Massa, muito além dos pneus

liviooricchio

21 de novembro de 2010 | 21h52

22/XI/10

Amigos, esse é o texto de minha coluna, publica na edição desta segunda-feira no Jornal da Tarde

  Felipe Massa ficou com o melhor tempo dos dois dias de treinos com os novos pneus que irão equipar os carros de Fórmula 1 nas próximas três temporadas, Pirelli. Isso quer dizer que sua dificuldade com os pneus, este ano, parte da razão de não entrar na emocionante luta pelo título, está superada?
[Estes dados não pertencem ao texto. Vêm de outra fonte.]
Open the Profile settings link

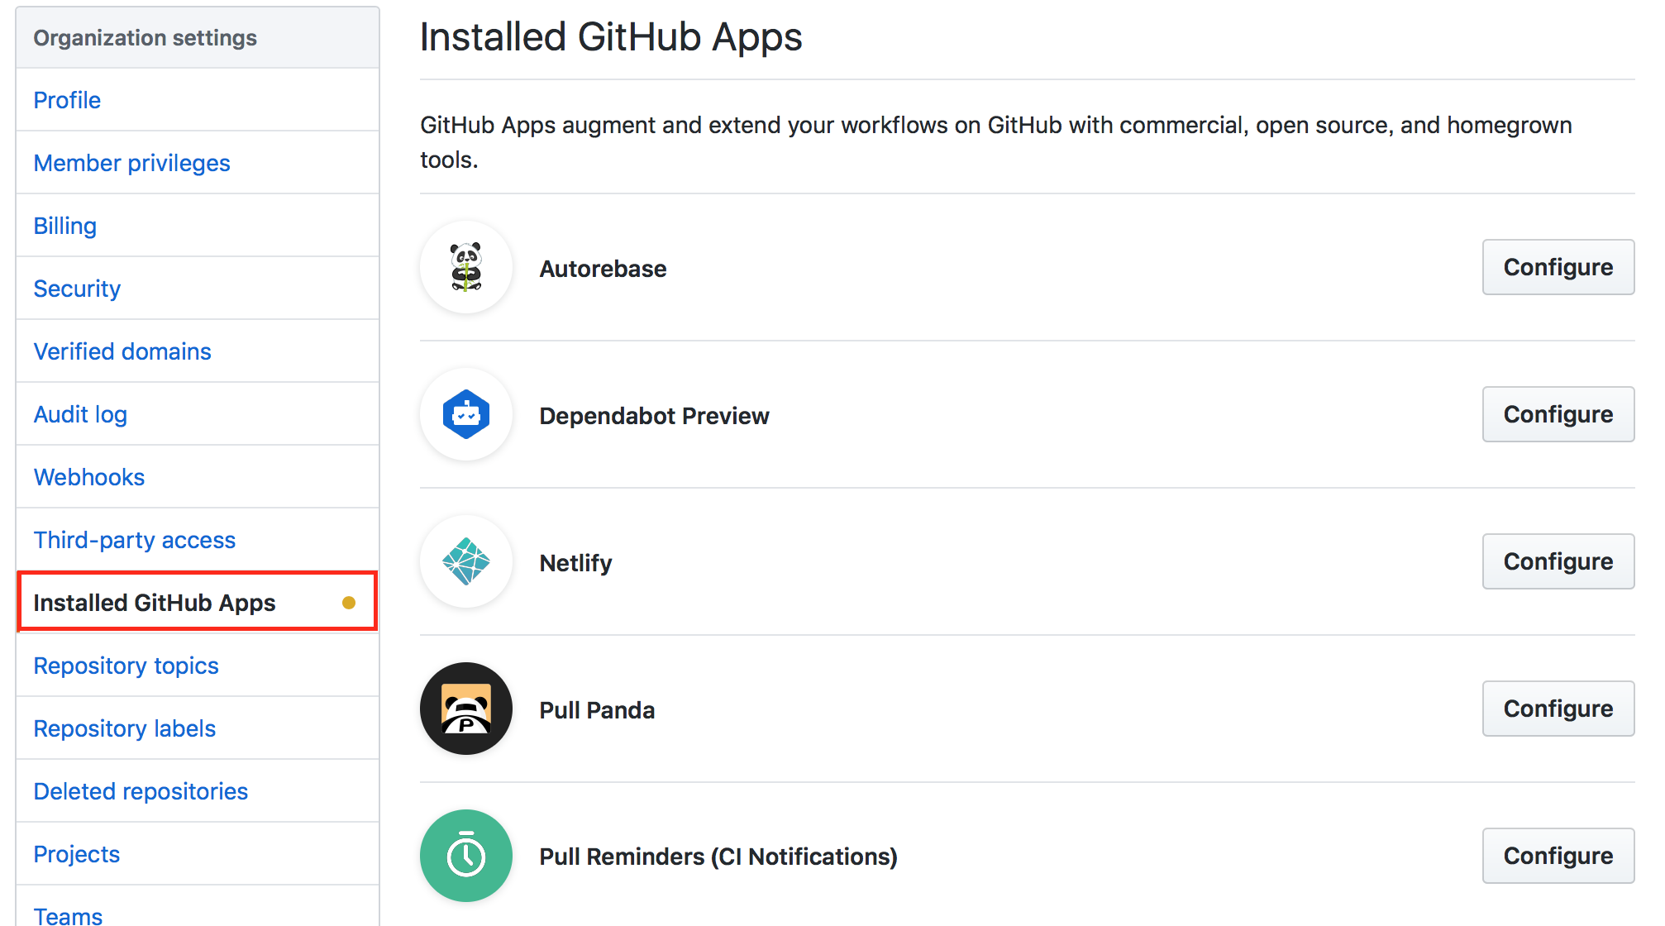pos(67,100)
  Não. Mas o resultado não deixa de ser um indicativo positivo. Seria fácil demais resumir a diferença de desempenho para o companheiro de Ferrari, Fernando Alonso, com o fato de os pneus, este ano, serem muito duros, mesmo os macios, e por conta de seu estilo polido de pilotar eles não atingirem a temperatura ideal de aderência. Embora pilotos e técnicos considerem a explicação de Massa perfeitamente compatível.

  Há mais que isso. Quem viu Massa este ano, depois da prova de Silverstone, por exemplo, compreendeu que seu emocional não o ajudava. E esse é um fator fundamental na Fórmula 1. É uma situação oposta a de 2008, quando sua autoconfiança estava no auge. Traduzida em resultados, diga-se.

  Passou, claro, a ponto de referência para a Ferrari. Literalmente fez de Kimi Raikkonen o que ele, este ano, foi para Alonso, coadjuvante dos objetivos do time. Porque agora a referência é o espanhol. A menor velocidade de Massa, portanto, se explica com a questão dos pneus e a apatia inconsciente diante de tentar de todas as formas se adaptar às novas exigências dos pneus e não conseguir.

  Boa parte dos erros de avaliação de Massa, este ano, decorre também dessa ausência de uma visão mais clara dos desafios, causada pelo desconforto emocional. Sua resignação excessiva quase atesta o drama.

  Os novos pneus pareceram tecnicamente serem mais favoráveis a Massa, mas, em especial, surgem como um alento, como se o piloto pudesse apagar o passado e começar nova trajetória, imune, agora, ao problema dos pneus. E melhor: o adversário imediato, Alonso, não mais insuperável como sugeria ser depois da metade do campeonato.